(Excerpts from a dataset)

---------------

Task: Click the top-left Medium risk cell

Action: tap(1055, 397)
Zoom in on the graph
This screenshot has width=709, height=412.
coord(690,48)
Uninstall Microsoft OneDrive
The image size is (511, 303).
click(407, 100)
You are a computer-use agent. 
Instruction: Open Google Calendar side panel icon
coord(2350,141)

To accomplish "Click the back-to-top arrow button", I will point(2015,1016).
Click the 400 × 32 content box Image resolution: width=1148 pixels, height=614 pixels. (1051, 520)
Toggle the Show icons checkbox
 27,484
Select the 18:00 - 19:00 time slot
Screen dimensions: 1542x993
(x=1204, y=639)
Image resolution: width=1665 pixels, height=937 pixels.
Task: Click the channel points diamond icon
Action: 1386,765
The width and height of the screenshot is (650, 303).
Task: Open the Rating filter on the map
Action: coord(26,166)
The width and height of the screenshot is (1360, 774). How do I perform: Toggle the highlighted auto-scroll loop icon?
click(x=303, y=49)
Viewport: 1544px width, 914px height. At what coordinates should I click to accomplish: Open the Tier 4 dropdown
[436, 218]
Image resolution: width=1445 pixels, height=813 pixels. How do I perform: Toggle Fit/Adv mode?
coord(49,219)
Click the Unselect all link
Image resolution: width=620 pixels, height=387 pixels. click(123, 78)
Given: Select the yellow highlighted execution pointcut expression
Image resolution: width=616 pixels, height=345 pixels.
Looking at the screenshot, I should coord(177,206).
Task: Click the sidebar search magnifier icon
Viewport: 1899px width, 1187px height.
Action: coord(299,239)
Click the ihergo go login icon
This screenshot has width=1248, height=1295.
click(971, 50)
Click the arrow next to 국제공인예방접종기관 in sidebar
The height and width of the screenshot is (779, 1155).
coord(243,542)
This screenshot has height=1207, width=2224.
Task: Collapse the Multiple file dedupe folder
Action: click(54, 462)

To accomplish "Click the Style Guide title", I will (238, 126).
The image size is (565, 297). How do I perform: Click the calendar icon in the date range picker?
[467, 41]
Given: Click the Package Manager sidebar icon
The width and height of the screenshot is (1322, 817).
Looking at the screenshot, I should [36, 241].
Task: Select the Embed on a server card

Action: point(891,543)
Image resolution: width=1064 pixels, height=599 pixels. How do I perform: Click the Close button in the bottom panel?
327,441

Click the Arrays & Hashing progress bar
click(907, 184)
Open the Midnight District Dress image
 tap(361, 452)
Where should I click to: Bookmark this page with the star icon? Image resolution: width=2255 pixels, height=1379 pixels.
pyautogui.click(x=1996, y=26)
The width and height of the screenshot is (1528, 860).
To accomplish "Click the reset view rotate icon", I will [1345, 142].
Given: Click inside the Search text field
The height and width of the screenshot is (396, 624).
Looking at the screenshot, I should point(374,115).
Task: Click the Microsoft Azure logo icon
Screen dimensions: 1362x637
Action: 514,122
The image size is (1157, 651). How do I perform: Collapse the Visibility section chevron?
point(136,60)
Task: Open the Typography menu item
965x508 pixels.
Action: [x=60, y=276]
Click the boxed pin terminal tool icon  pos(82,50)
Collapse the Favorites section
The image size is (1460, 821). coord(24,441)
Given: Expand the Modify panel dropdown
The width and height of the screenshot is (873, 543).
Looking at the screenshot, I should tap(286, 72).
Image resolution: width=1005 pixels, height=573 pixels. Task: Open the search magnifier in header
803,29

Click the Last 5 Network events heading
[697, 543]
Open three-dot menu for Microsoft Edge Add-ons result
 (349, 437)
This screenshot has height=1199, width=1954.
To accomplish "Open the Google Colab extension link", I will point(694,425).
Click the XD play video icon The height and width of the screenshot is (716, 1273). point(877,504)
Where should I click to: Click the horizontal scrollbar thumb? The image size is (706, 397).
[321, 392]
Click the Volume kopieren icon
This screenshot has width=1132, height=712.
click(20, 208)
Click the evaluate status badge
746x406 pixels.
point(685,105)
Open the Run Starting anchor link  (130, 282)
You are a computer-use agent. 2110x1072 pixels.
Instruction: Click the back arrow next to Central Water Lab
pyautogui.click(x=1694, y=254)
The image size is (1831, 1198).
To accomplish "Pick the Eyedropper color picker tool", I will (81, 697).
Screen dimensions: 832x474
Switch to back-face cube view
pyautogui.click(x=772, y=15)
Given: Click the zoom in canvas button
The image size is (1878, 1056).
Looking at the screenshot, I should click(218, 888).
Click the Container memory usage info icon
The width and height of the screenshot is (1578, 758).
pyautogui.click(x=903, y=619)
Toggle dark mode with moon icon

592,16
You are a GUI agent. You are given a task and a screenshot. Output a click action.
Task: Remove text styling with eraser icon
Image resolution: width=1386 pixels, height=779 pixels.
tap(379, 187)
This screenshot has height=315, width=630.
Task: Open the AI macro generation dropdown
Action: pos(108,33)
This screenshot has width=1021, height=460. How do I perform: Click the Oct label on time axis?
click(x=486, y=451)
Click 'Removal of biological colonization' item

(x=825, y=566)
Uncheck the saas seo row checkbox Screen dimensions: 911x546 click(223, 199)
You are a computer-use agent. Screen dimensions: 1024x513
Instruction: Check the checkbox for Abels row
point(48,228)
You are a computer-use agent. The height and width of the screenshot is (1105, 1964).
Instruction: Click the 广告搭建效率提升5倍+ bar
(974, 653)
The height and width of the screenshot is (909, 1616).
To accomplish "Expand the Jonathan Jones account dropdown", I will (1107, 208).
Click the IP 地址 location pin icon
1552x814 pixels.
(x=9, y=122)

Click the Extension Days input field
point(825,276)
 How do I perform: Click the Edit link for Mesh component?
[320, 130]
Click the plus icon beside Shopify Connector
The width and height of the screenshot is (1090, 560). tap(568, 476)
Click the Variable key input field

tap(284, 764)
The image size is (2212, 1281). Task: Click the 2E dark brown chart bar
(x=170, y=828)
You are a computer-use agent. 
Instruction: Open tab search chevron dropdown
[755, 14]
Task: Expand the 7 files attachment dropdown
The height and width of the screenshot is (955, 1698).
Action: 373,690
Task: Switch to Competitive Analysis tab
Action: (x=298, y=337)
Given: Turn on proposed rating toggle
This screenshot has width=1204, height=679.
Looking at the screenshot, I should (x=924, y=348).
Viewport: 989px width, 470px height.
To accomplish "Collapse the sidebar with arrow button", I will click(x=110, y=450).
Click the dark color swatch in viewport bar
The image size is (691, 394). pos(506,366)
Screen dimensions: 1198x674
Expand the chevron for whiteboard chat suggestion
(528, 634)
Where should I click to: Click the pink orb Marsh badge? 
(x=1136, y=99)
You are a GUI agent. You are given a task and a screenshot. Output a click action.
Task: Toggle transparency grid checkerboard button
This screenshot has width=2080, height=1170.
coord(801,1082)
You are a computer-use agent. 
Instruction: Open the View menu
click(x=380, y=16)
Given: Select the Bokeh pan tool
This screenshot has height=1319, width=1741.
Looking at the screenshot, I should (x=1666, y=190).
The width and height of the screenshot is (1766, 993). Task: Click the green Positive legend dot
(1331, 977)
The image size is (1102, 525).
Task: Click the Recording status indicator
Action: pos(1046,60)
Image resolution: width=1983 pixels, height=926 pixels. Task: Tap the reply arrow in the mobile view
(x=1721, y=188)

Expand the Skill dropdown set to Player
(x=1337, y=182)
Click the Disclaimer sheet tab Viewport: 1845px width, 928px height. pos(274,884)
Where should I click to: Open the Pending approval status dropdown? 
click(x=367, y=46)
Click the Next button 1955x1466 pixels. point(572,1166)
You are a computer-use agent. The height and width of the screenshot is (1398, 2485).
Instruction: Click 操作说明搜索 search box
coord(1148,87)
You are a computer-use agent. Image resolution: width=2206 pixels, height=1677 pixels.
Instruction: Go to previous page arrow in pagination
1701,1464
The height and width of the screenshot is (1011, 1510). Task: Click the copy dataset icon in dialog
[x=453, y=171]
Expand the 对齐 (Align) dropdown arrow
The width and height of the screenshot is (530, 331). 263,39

---------------

> [REQUIRED ACTION]:
The range runs from the line above containing "Switch to back-face cube view" to the line containing "Click the Container memory usage info icon", inclusive. Restate those lines word for word and no others.

> [SOLUTION BELOW]:
Switch to back-face cube view
pyautogui.click(x=772, y=15)
Given: Click the zoom in canvas button
The image size is (1878, 1056).
Looking at the screenshot, I should click(218, 888).
Click the Container memory usage info icon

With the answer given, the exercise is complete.